Looks like this is my dinner for tonight:



2012012514 by J E, on Flickr


----------



## Trever1t

Bud Light?


----------



## TATTRAT

If you have a potato, you can make it a traditional Irish 7 course dinner.


----------



## Josh66

Trever1t said:


> Bud Light?



Close enough, lol.


----------



## TATTRAT

Not from tonight, but. . . I am an Executive Chef by trade, I actually don't do too much cooking at home. When I do though, I typically document everything for recipe threads on another forum I moderate. Do it all step by step, from the mise en place to the final plate and everything in between.






My adaptation of Beef Bourguignon. . . NO Mushrooms (I don't care for them), didn't have Pearl Onions so I caramelized my own Maui Sweets . I used Diced Tomatoes for some richness and filler, while everything stewed down. A splash of soy, and a LITTLE bit of Hendersons Relish provided the umami that the mushrooms would have provided. . .1 Bottle of Cardinal Zinfandel, almost a quart of beef stock, dredged beef(Sirloin tips), all over Redskin Mashed Potatoes.


----------



## Trever1t

that looks freaking so good I taste it!


----------



## TATTRAT

Thanks!


----------



## Trever1t

Tonight's dinner, ginger chicken.


----------



## Ron Evers

Supers past:

1. Beast stew.



2. Scratch Pizza.



3. Pork chop under dressing.



4. Prime rib.


----------



## Derrel

I don't have a lot of food photos, but I do love to make scratch pizzas. Here are a few small pics from Facebook.



A large-diameter, pan-filling thinner-crust style I make for football games. Sliced mushrooms, sliced green peppers, pineapple, mozarella cheese, tomato sauce.



A more "artisanal style" pizza I make with a thick crust. Artisanal is the name I use when I roll the dough out in a half-assed fashion and make it sloppily 'cause I am in a hurry. This is large, thin-sliced Canadian bacon, real fresh pineapple chunks, and loads of cheese and zesty tomato sauce on a thick, soft, homemade crust.



Another "artisanal" crust, a small 12-i ch diameter pie, this one cooked on a very dark, 22-year-old old pizza pan that makes the crusts crisper than a new "bright" pan will. This pizza is made with a preparation variation that I like to do: I grate the mushrooms, so there are thousands of thin slivers of mushroom on the pizza...it makes the mushroom flavor very intense, and allows them to cook well in the relatively short baking time. Thick-sliced Canadian bacon, pineapple, and most of the cheese covered with grated mushrooms.


----------



## jwbryson1

TATTRAT said:


> I am an Executive Chef by trade...



I'm in the DC metro area.  Where do you cook?  I'm a tax attorney but I tell all my friends and family that I missed my calling as a chef.  It's my passion.  BBQ mostly, but also other things.

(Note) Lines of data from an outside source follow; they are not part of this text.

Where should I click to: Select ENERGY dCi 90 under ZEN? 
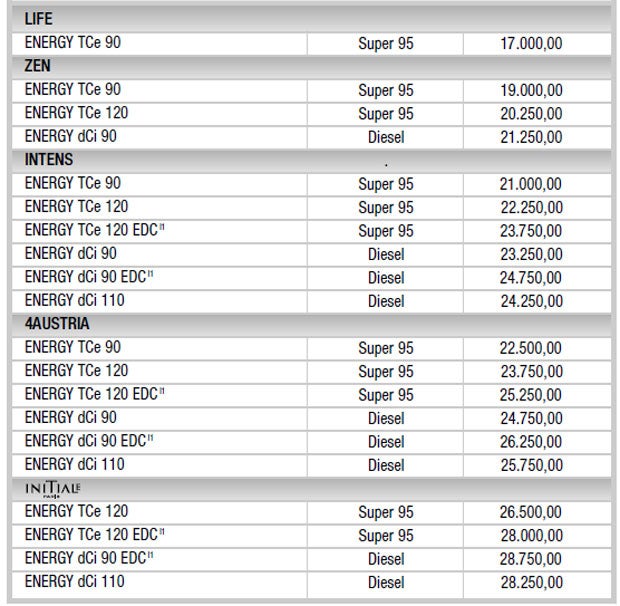[x=71, y=136]
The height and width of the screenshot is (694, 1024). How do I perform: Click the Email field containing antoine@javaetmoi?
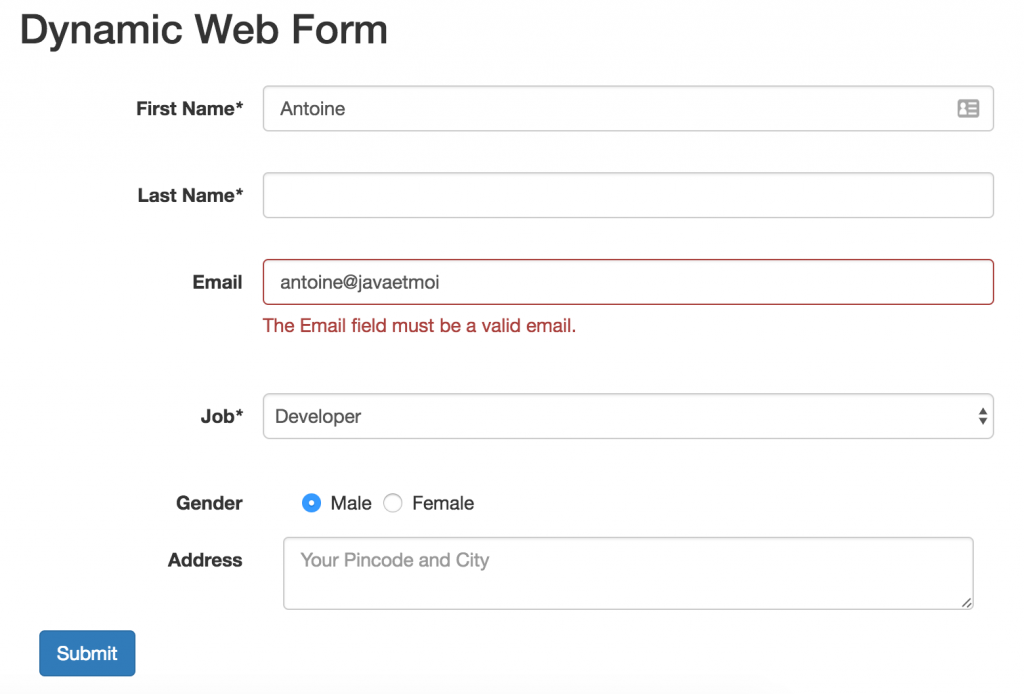(627, 282)
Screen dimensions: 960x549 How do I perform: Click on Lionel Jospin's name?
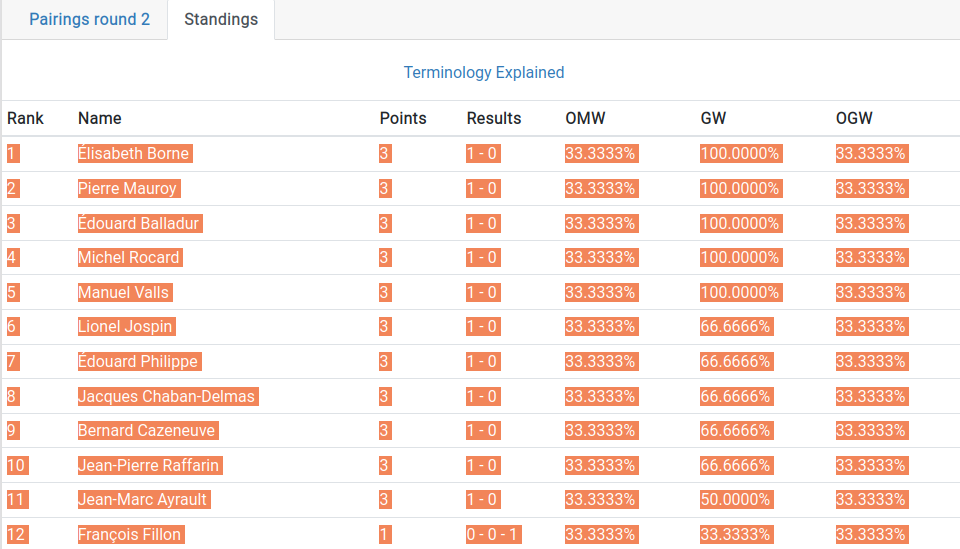coord(126,327)
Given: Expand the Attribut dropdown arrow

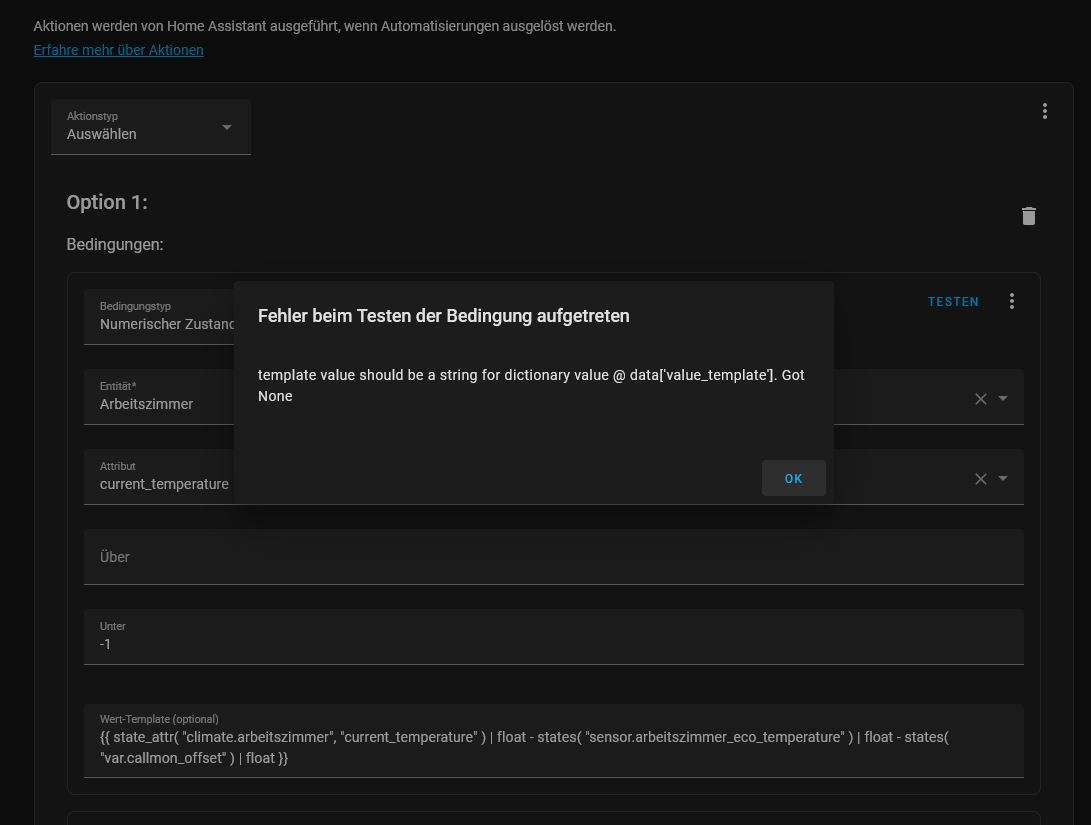Looking at the screenshot, I should tap(1003, 479).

Here are some baby back ribs I smoked last weekend:






[/URL] IMAG0781 by jwbryson1, on Flickr[/IMG]


----------



## leeroix

^nice! im in a rib cookoff this weekend!


----------



## jwbryson1

leeroix said:


> ^nice! im in a rib cookoff this weekend!




Awesome!  What do you smoke 'em on?  I use a Weber WSM 22.5.  Got 2 of those along with an offset smoker and a gas grill, but that's more for steaks, etc.


EDIT:  _*GOOD LUCK!  SMOKE ON!!*_


----------



## CherylL

Trever1t said:


> Tonight's dinner, ginger chicken.




Looks good!  Does your wife make spring rolls?  We hosted a couple from  Viet Nam that cooked us a wonderful meal and I can't remember all the  dishes, but was very good.

I made this the other day since we had Turkish friends over.  Couscous  with chickpeas & tomatoes & feta.  My new favorite dish.


----------



## squirrels

I love this thread. Hmmm...I have no ideas for what I'm feeding myself and the little squirrels tonight. Better get on it.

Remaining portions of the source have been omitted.